» **THE RECORDS**
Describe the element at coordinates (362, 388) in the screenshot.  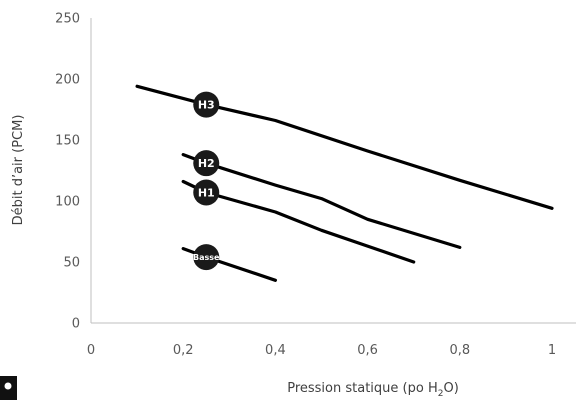
I see `x-axis-title-main: Pression statique (po H` at that location.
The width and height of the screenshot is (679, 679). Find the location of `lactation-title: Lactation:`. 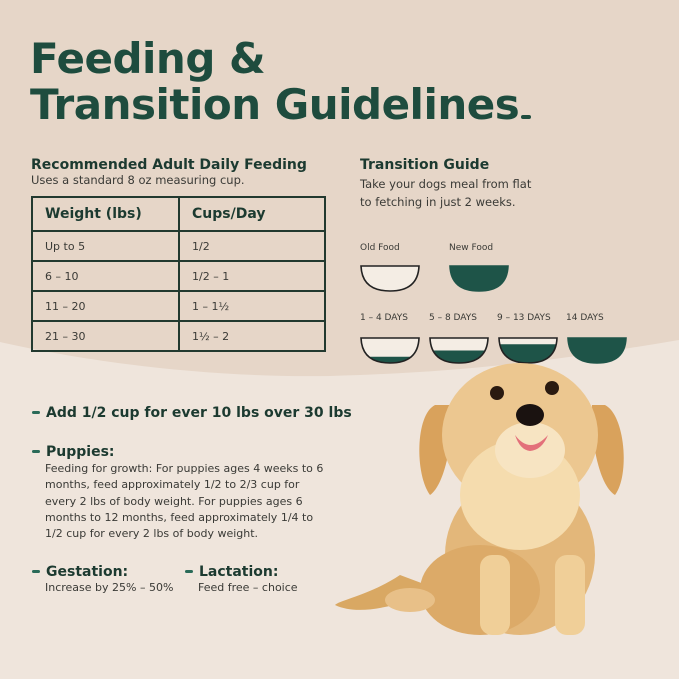

lactation-title: Lactation: is located at coordinates (239, 572).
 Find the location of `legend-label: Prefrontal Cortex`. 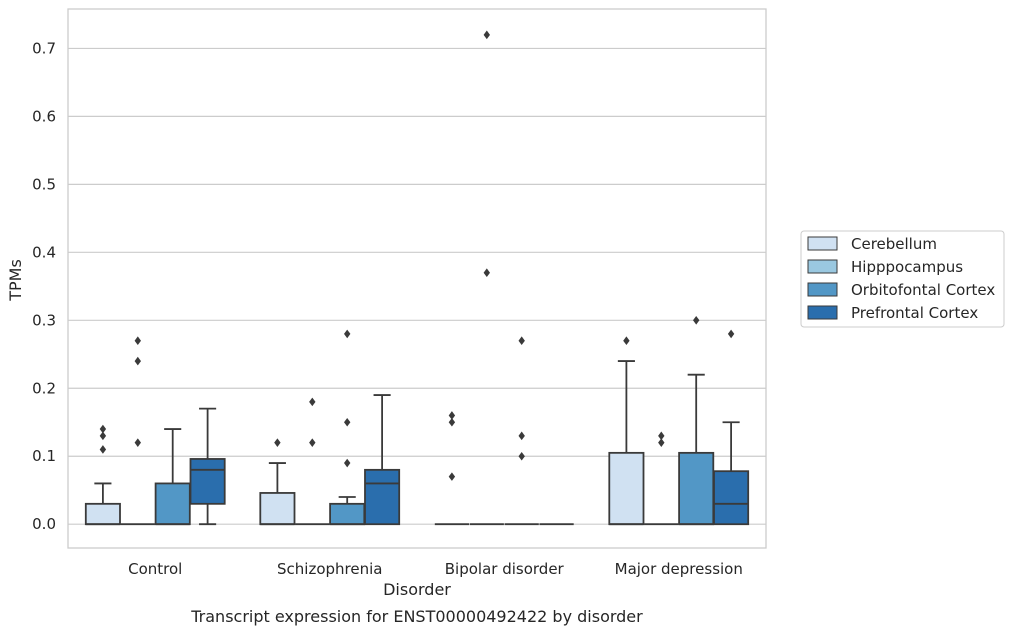

legend-label: Prefrontal Cortex is located at coordinates (914, 313).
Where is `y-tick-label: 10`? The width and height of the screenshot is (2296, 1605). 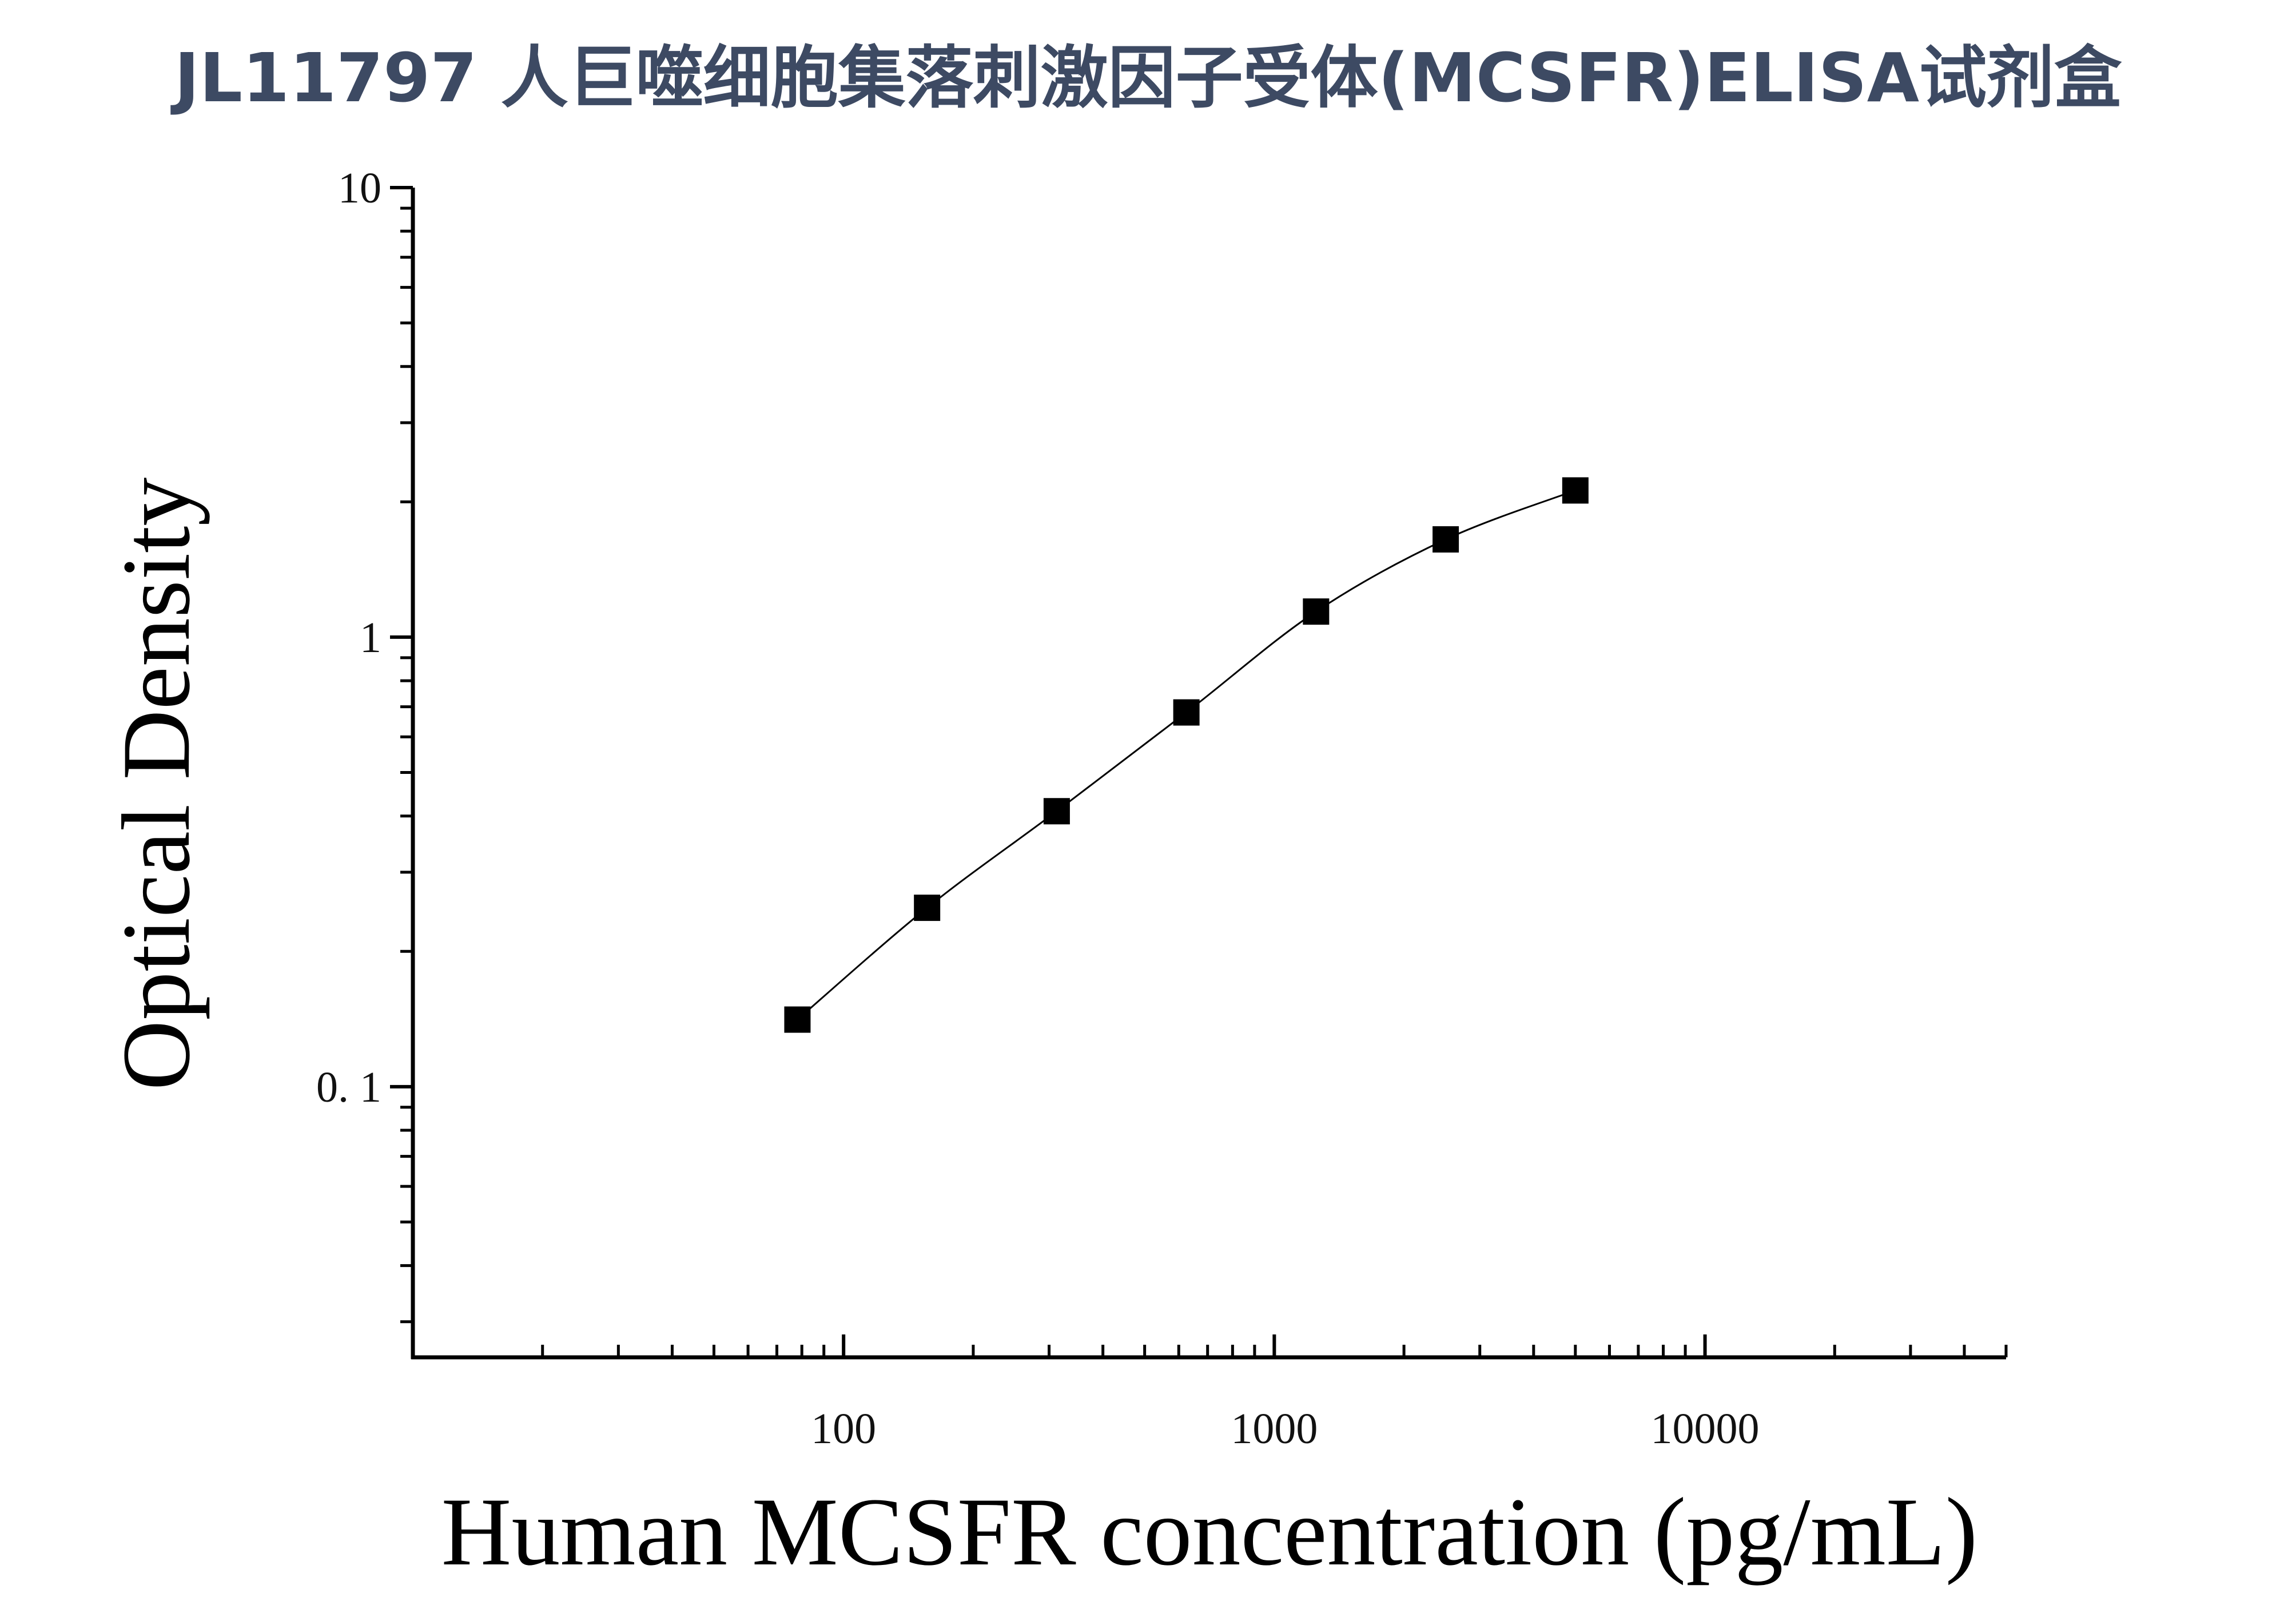
y-tick-label: 10 is located at coordinates (360, 188).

» **TASK**
Recast the records as a Markdown table with the columns Row and Line, starting at the line that contains "The width and height of the screenshot is (679, 679)." and running through the end of the records. Number each row, omit blank lines, and leave the pictures out.

» **EXERCISE RESULT**
| Row | Line |
|---|---|
| 1 | The width and height of the screenshot is (679, 679). Find the location of `lactation-title: Lactation:`.  |
| 2 | lactation-title: Lactation: is located at coordinates (239, 572). |
| 3 |  Find the location of `legend-label: Prefrontal Cortex`.  |
| 4 | legend-label: Prefrontal Cortex is located at coordinates (914, 313). |
| 5 | Where is `y-tick-label: 10`? The width and height of the screenshot is (2296, 1605).  |
| 6 | y-tick-label: 10 is located at coordinates (360, 188). |